8 CFR 214.1(a)(3)(ii)

(ii) At the time of admission or extension of stay, every nonimmigrant alien must also agree to depart the United States at the expiration of his or her authorized period of admission or extension of stay, or upon abandonment of his or her authorized nonimmigrant status, and to comply with the departure procedures at section 215.8 of this chapter if such procedures apply to the particular alien. The nonimmigrant alien's failure to comply with those departure requirements, including any requirement that the alien provide biometric identifiers, may constitute a failure of the alien to maintain the terms of his or her nonimmigrant status.

8 CFR 214.1(a)(3)(iii)

(iii) At the time a nonimmigrant alien applies for admission or extension of stay, he or she must post a bond on Form I-352 in the sum of not less than $500, to ensure the maintenance of his or her nonimmigrant status and departure from the United States, if required to do so by the Commissioner of CBP, the Director of U.S. Citizenship and Immigration Services, an immigration judge, or the Board of Immigration Appeals.

8 CFR 214.1(a)(3)(iv)

(iv) Except where the nonimmigrant classification for which the alien seeks to extend is exempt from section 212(a)(4) of the Act or that section has been waived, as a condition for approval of extension of status, the alien must demonstrate that he or she has not received since obtaining the nonimmigrant status he or she seeks to extend one or more public benefits as defined in 8 CFR 212.21(b), for more than 12 months in the aggregate within any 36-month period (such that, for instance, receipt of two benefits in one month counts as two months). For the purposes of this determination, DHS will only consider public benefits received on or after October 15, 2019 (NAFSA note: delayed by litigation, now set at February 24, 2020) for petitions or applications postmarked (or, if applicable, submitted electronically) on or after that date.

8 CFR 214.1(a)(4)

(4) Requirements for admission of aliens under section 101(a)(15)(F) and (J). Aliens applying for admission as F or J nonimmigrants after [EFFECTIVE DATE OF FINAL RULE] will be inspected and may be admitted into the United States, if in possession of a valid Form I-20 or Form DS-2019, or successor form, and otherwise eligible, and subject to the following:

8 CFR 214.1(a)(4(i)

(i) Aliens applying for admission as F nonimmigrants.

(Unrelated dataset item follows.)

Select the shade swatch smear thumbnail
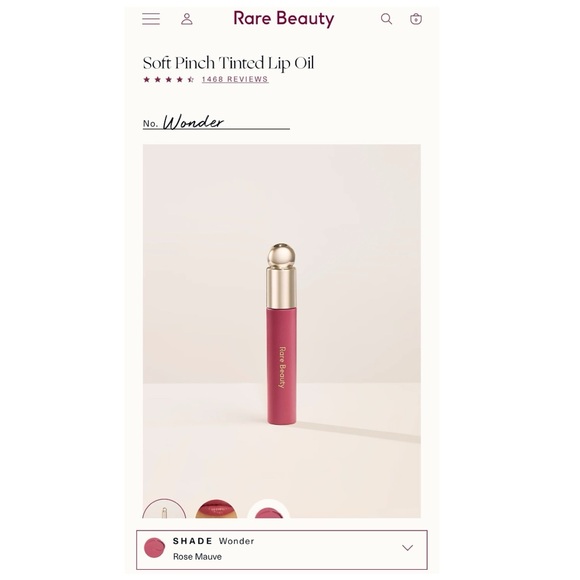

(A) Aliens seeking admission to the United States, including those seeking admission with a properly filed, pending application for an extension of stay as an F nonimmigrant after a previously authorized period of admission as an F nonimmigrant expired, may be admitted for the period specified in 8 CFR 214.2(f)(5);

(B) Aliens seeking admission to the United States as an F nonimmigrant with a properly filed pending application for extension of stay as an F nonimmigrant may, if they have time remaining on the period of stay authorized prior to departure, be admitted for a period up to the unexpired period of stay authorized prior to the alien's departure, plus an additional 30 days as provided in 8 CFR 214.2(f)(5)(iv), subject to the requirements in paragraph (c)(6) of this section, or if the alien seeks admission with a Form I-20 for a program end date beyond their previously authorized period of admission, the alien may be admitted for the period specified in 8 CFR 214.2(f)(5), subject to the requirements in paragraph (c)(6) of this section;

(C) Aliens seeking admission to the United States as an F nonimmigrant with an approved extension of stay for F nonimmigrant status may be admitted until the expiration of the approved extension of stay, plus an additional 30 days, as provided in 8 CFR 214.2(f)(5)(iv);

(D) Post-completion Optional Practical Training (OPT) and Science Technology Engineering and Mathematics OPT extension (STEM OPT extension). Aliens seeking admission to the United States as an F nonimmigrant to pursue post-completion OPT or a STEM OPT extension may be admitted until the end date of the approved employment authorization for post-completion OPT or STEM OPT, or if the Application for Employment Authorization, Form I-765 or successor form for post-completion or STEM OPT is still pending with USCIS, as evidenced by a notice issued by USCIS indicating receipt of such application, until the Designated School Official's recommended employment end date for post-completion or STEM OPT specified on the Form I-20, subject to the requirements in paragraphs (c)(6) of this section and 8 CFR 274a.12(b)(6)(iv), plus a 30-day period as provided in 8 CFR 214.2(f)(5)(iv).

8 CFR 214.1(a)(4)(ii)

(ii) Aliens applying for admission as J nonimmigrants.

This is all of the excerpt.